Die Aufgabe — Schreib die ganze Liste Zeile für Zeile ab und ändere dabei kein Zeichen.

Gegebene Daten —
⁂
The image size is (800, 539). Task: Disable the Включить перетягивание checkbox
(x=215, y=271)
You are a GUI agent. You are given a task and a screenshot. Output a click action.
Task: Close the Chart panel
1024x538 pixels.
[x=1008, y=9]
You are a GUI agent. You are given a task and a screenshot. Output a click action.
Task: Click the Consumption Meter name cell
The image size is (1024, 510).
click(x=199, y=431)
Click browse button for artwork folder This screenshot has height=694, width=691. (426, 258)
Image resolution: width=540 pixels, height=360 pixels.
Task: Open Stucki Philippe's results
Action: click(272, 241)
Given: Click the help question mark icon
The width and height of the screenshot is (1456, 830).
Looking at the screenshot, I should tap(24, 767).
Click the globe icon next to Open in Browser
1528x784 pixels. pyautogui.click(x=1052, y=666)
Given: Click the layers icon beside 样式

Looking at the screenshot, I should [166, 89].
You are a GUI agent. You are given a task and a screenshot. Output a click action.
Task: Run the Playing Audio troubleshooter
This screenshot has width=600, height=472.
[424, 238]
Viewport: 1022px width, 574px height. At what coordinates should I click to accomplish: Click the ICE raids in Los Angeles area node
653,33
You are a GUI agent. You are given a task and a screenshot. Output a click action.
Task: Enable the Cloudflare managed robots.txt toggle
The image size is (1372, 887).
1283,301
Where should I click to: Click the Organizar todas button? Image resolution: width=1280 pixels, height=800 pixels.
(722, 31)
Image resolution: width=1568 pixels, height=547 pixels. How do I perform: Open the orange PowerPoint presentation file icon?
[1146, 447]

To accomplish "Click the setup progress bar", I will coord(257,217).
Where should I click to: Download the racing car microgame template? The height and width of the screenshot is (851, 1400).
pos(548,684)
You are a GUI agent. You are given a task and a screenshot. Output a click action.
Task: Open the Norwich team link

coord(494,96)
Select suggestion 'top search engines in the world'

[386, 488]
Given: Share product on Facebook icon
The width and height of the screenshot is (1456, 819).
⁂
Die Lösung —
The image size is (800, 539). Task: Disable the Включить перетягивание checkbox
(x=215, y=271)
You are a GUI agent. You are given a task and a screenshot. Output a click action.
Task: Close the Chart panel
1024x538 pixels.
[x=1008, y=9]
You are a GUI agent. You are given a task and a screenshot. Output a click action.
Task: Click the Consumption Meter name cell
The image size is (1024, 510).
click(x=199, y=431)
Click browse button for artwork folder This screenshot has height=694, width=691. (426, 258)
Image resolution: width=540 pixels, height=360 pixels.
Task: Open Stucki Philippe's results
Action: click(272, 241)
Given: Click the help question mark icon
The width and height of the screenshot is (1456, 830).
Looking at the screenshot, I should tap(24, 767).
Click the globe icon next to Open in Browser
1528x784 pixels. pyautogui.click(x=1052, y=666)
Given: Click the layers icon beside 样式

Looking at the screenshot, I should [166, 89].
You are a GUI agent. You are given a task and a screenshot. Output a click action.
Task: Run the Playing Audio troubleshooter
This screenshot has width=600, height=472.
[424, 238]
Viewport: 1022px width, 574px height. At what coordinates should I click to accomplish: Click the ICE raids in Los Angeles area node
653,33
You are a GUI agent. You are given a task and a screenshot. Output a click action.
Task: Enable the Cloudflare managed robots.txt toggle
The image size is (1372, 887).
1283,301
Where should I click to: Click the Organizar todas button? Image resolution: width=1280 pixels, height=800 pixels.
(722, 31)
Image resolution: width=1568 pixels, height=547 pixels. How do I perform: Open the orange PowerPoint presentation file icon?
[1146, 447]

To accomplish "Click the setup progress bar", I will coord(257,217).
Where should I click to: Download the racing car microgame template? The height and width of the screenshot is (851, 1400).
pos(548,684)
You are a GUI agent. You are given a task and a screenshot. Output a click action.
Task: Open the Norwich team link

coord(494,96)
Select suggestion 'top search engines in the world'

[386, 488]
Given: Share product on Facebook icon
The width and height of the screenshot is (1456, 819).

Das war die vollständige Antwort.